Everyone resolves to course correct at the very least, even though not everyone needs the rest of the world to know. Some folks keep those decisions inside their heads.
That way there’s no chance of failure, like cheating at Solitaire. Who could know the goals you set and failed to actualize because you made nobody else aware of them.
Problem solved, right? Wrong. Perhaps daily, people set resolutions.
If you’ve been through any sort of corporate system in the last two decades, you’ve heard the goal setting acronym SMART. You may even have a poster of your company’s version of SMART hanging on the wall.
Try this. Stand up. Walk over to that poster on your wall, and rip it to shreds. Dispose at your discretion. This is a much more simple conversation with fewer acronyms.
Goals, whether resolutions for a new year or simple strategic goals fail for a few simple reasons. They are either unrealistic, too complicated or they have no way to measure success.
Solve for those three mistakes and you’re golden.
Unrealistic to Realistic
When the fool who first sold the idea of “dreaming big” peddled that concept, it was to folks who were so wanton, they’d accept any possibility. What is there to lose?
Big dreams are just that, big. They’re not necessarily better. In fact, the bigger your goals, the more out of reach they are—become a millionaire this year—the less likely you will try to reach for them.
Even less aspiring goals like “get that promotion” can be too big when in reality you’re nowhere near ready for a that promotion.
To set a realistic goal you have to know your place. The reason many people struggle with this is that they lack the self-awareness to make this assessment.
A way around this limitation is to talk about what’s possible. If it’s work where you wish to get ahead, start by talking to your supervisor. Talk to peers, even subordinates.
Then set a realistic goal and resolve to make it so.
Complicated to Simple
If you cannot express your resolution in a few words, at most a sentence, it’s too complicated. The one good thing about “get that promotion” is its simplicity.
For some, it will be the perfect resolution. Others will bog down their resolve with several resolutions.
I’m gonna lose twenty pounds, get ahead in my career, finally learn to pole dance, eat better, and travel Africa.
That isn’t a resolution. That’s a laundry list, and a crummy one at that; too complicated and too general except for the pole dancing bit.
Better to hone in on what matters most. Search for balance in your current life. Does your home life deserve more from you? Do you suffer ennui at work?
Definitively, one cannot focus on more than one thing at a time. Focus, by nature, centers on a single point so set your resolution by picking one thing.

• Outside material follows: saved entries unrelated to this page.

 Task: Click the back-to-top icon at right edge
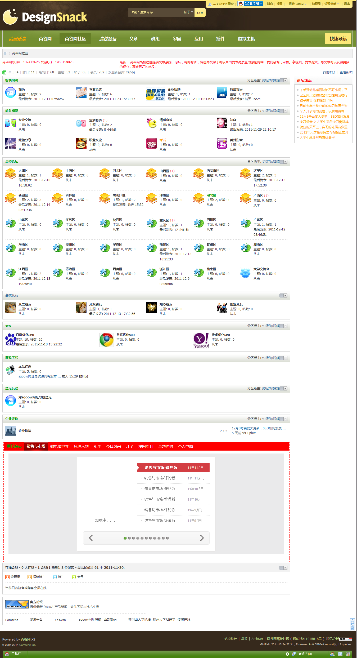pos(352,625)
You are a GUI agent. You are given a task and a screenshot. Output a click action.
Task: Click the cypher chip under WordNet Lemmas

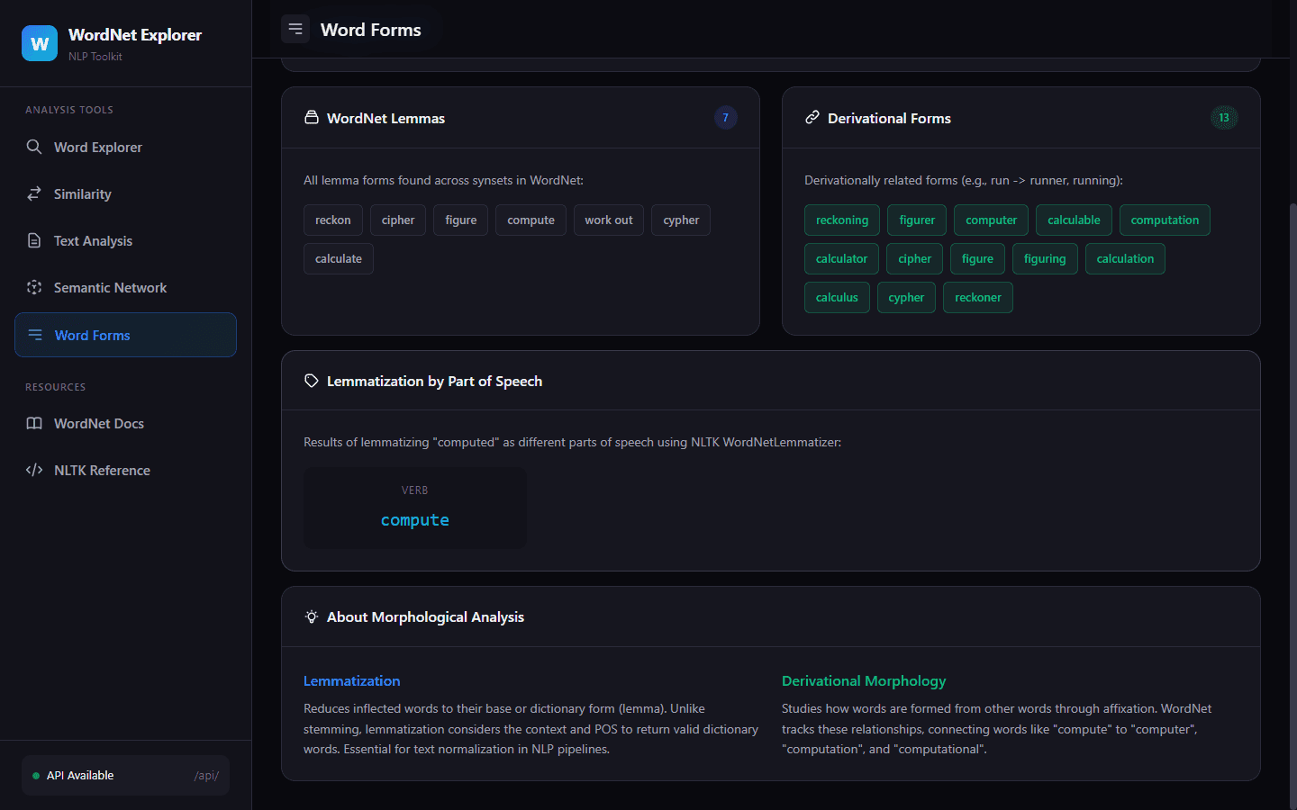[x=680, y=220]
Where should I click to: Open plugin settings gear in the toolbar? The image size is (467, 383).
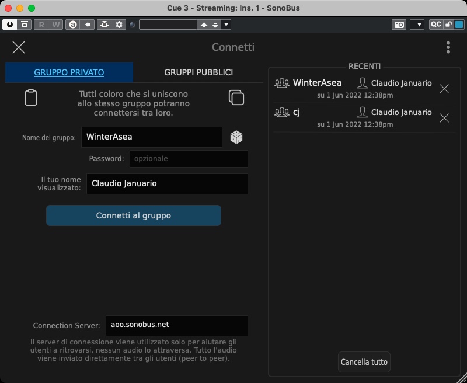pos(120,25)
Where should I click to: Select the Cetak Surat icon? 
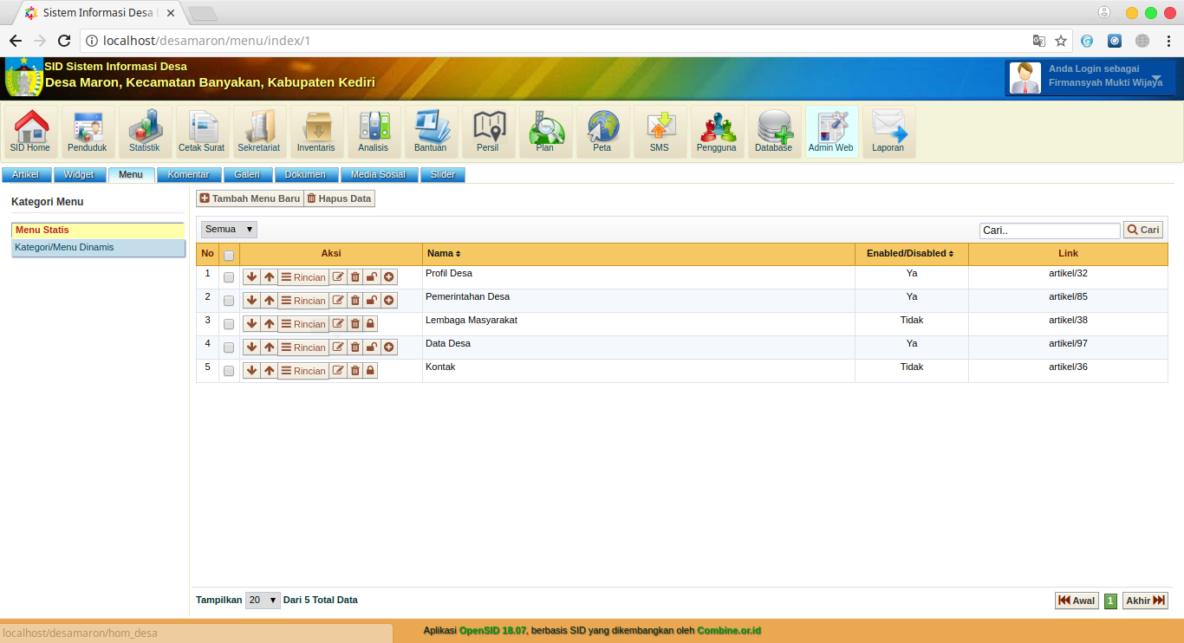point(201,130)
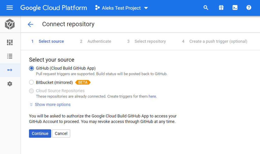Screen dimensions: 260x154
Task: Select the Cloud Source Repositories option
Action: 31,91
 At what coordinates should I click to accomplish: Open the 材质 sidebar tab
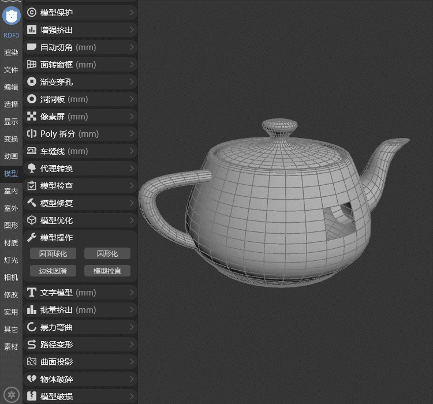[x=11, y=243]
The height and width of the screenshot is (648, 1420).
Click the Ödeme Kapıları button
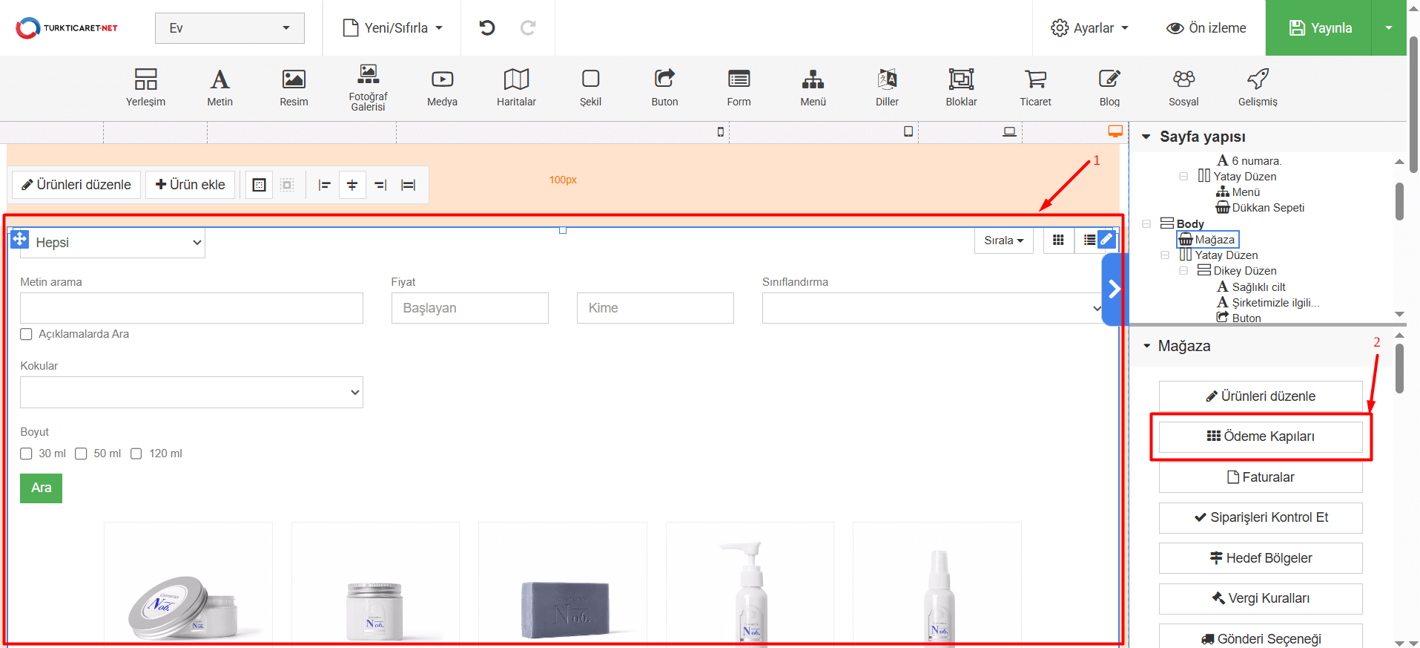click(x=1261, y=436)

You can always pick something else once you’ve achieved your resolution. In fact, let’s talk about how your one good resolution doesn’t become a endless chase.
Measureless to Measurable
For a resolution to not drag on indefinitely, it needs shape. It needs concreteness. Resolutions with anomalous phrases like “get better,” or “improve” without metrics attached to those improvements, have no point b.
There is no destination. It’s like a marathon with no finish line. How would one know it was over?

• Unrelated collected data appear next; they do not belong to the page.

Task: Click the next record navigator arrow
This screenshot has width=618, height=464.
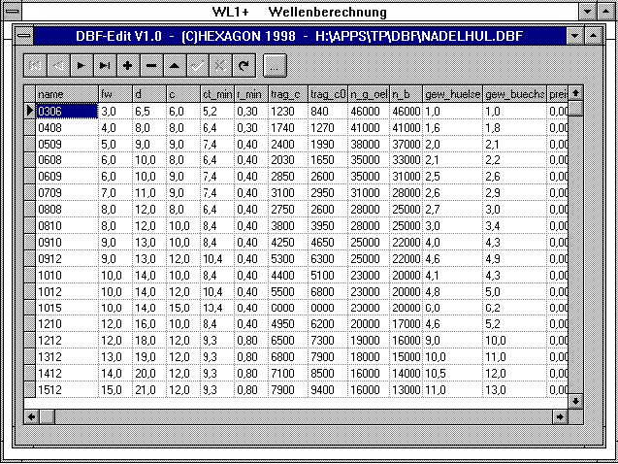Action: tap(81, 66)
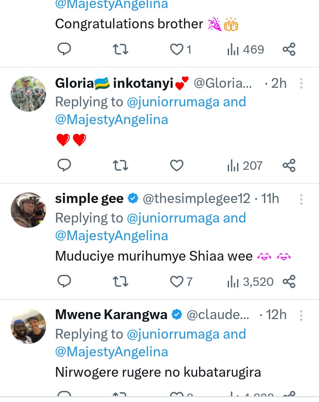This screenshot has width=319, height=402.
Task: Reply to Gloria inkotanyi's tweet
Action: pos(65,165)
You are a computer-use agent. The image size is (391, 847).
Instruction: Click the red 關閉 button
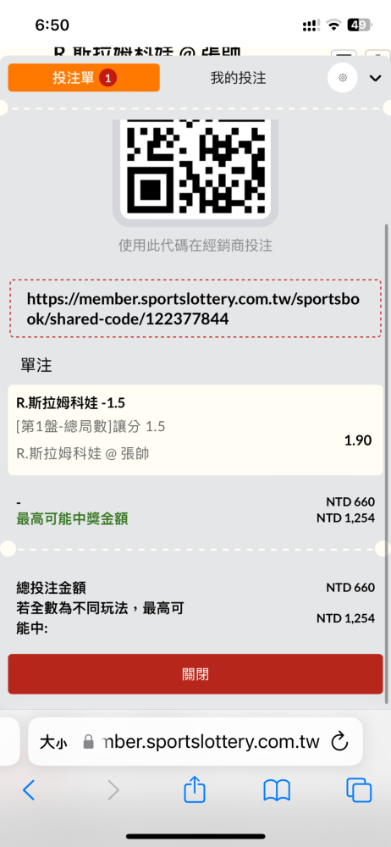(x=195, y=674)
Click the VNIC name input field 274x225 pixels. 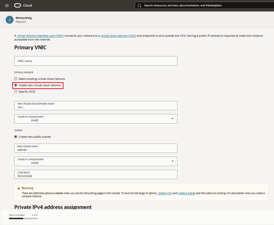coord(96,61)
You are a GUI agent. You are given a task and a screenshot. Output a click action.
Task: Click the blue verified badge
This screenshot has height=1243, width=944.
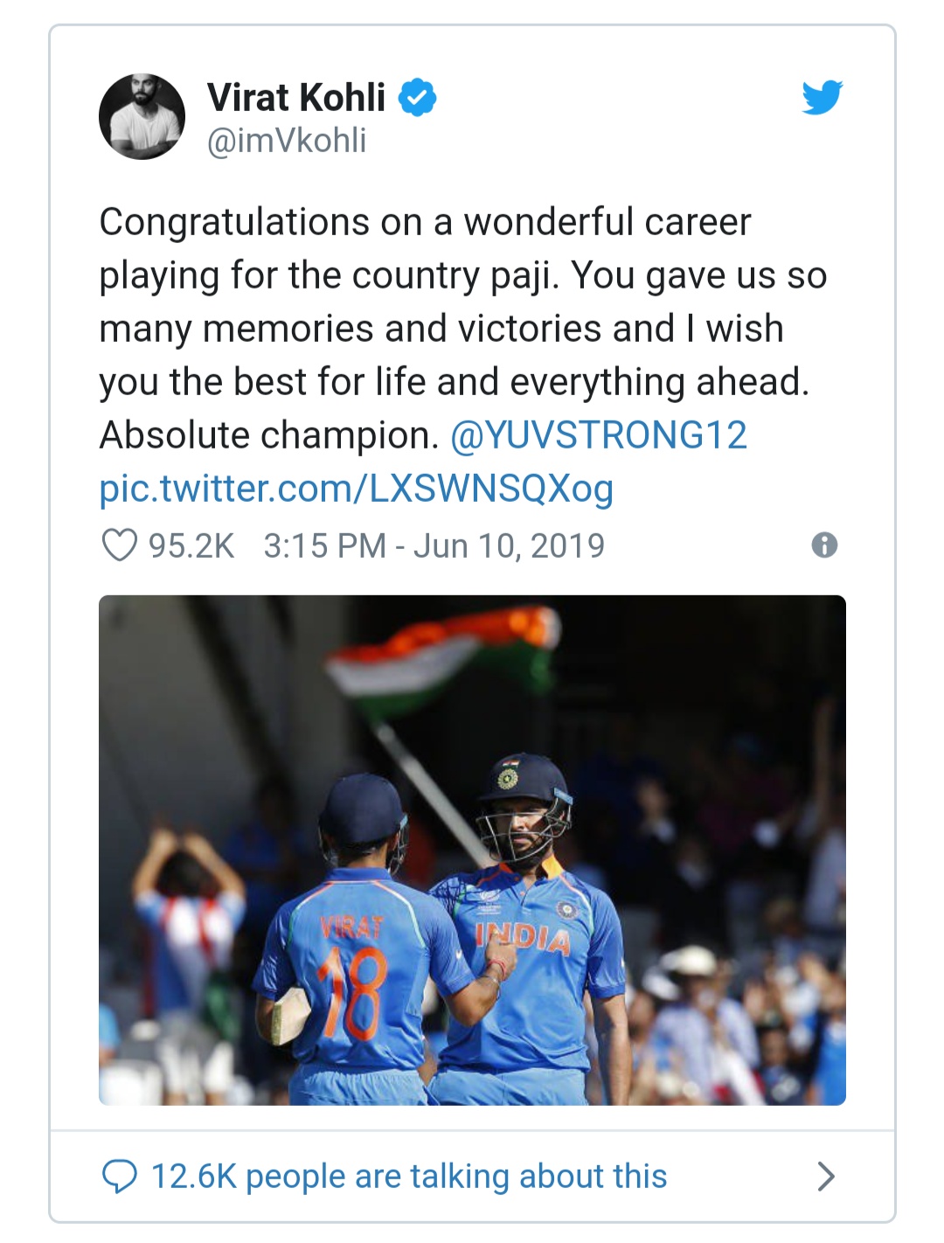[418, 97]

To that point, part of that concrete nature needs a deadline, not necessarily for completion but review. A good benchmark is three to six months out. Set a reminder on your calendar. When that day comes, either change the resolution or figure out why it’s not happening.
If you’re off track or still in the gates, it’s likely because your resolution was unrealistic or too complicated. Time to rework your desired outcomes.
If this is really your year to quit smoking–good idea–make sure it’s because you want it and believe you have the resources to make it happen.
Pick one thing and run after it like your life depends on it. If it’s quitting smoking, it may.